While these tests are a mainstay of the standard roadside sobriety examinations, it is our opinion that they require a more accurate and complete scrutiny before a person faces a dire charge, such as DWI or DUI. As experienced Houston DWI lawyers, we believe every case deserves a fair trial, starting at the point a person is actually tested and charged for any given crime.

Unfair Field Sobriety Tests: Body Condition Can Change How You Perform

One of the main reasons we object to these tests as a gold standard for intoxication testing is because it relies heavily on a person’s physical fitness. Additionally, there is often little regard afforded to the circumstances of the individual. 
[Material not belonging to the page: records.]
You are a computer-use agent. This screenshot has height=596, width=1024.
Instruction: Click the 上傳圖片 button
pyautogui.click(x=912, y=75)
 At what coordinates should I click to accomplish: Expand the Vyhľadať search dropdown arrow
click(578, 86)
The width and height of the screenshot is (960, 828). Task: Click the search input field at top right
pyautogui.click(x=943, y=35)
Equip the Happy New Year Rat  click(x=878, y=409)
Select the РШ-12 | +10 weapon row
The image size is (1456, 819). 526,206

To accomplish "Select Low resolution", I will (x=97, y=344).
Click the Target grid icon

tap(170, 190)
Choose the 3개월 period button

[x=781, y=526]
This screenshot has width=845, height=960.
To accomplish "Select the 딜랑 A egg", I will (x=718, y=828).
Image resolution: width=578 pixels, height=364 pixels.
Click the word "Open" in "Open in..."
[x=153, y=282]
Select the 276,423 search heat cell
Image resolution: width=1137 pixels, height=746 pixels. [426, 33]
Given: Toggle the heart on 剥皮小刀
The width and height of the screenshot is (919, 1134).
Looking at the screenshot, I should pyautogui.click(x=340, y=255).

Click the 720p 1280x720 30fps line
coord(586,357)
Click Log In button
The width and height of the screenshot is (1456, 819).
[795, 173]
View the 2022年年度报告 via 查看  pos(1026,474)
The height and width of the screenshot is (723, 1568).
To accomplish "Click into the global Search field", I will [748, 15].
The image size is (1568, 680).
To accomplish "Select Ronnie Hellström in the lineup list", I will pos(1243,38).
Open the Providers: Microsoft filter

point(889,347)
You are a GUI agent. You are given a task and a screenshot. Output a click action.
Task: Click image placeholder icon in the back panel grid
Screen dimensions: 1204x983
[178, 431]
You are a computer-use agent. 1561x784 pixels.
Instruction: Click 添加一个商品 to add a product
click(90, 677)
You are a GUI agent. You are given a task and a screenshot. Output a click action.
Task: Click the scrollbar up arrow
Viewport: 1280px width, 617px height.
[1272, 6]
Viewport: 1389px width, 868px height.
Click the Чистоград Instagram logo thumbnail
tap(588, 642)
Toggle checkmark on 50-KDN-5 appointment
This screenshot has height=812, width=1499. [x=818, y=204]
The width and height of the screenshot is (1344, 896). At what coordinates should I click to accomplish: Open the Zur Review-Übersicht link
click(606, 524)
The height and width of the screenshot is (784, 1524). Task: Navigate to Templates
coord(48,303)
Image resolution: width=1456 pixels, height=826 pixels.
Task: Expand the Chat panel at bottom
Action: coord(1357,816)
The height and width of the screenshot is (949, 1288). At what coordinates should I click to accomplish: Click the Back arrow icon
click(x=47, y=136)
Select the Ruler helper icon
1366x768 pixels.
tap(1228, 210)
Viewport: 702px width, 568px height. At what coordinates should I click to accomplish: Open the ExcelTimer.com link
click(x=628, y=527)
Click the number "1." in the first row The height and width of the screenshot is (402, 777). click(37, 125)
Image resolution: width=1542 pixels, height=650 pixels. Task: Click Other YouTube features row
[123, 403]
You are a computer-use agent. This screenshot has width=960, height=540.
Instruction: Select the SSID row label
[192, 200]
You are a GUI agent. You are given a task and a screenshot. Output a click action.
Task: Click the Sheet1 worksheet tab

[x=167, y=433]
For example, if someone is driving home after a late shift, tired and worn out from a physically demanding job, and they’re suddenly asked by a demanding authority to step out of their care and perform a series of balance tests? They may not perform as expected, even if they are in otherwise perfect health.

Fatigue, age, weight, pre-existing injuries and other conditions can all affect your ability to perform these tests. Unfortunately, due to common biases, someone stopping you and testing you for intoxication may be more inclined to see any failure as surefire evidence of intoxication, without considering the potential underlying effects someone’s personal situation may have on the test.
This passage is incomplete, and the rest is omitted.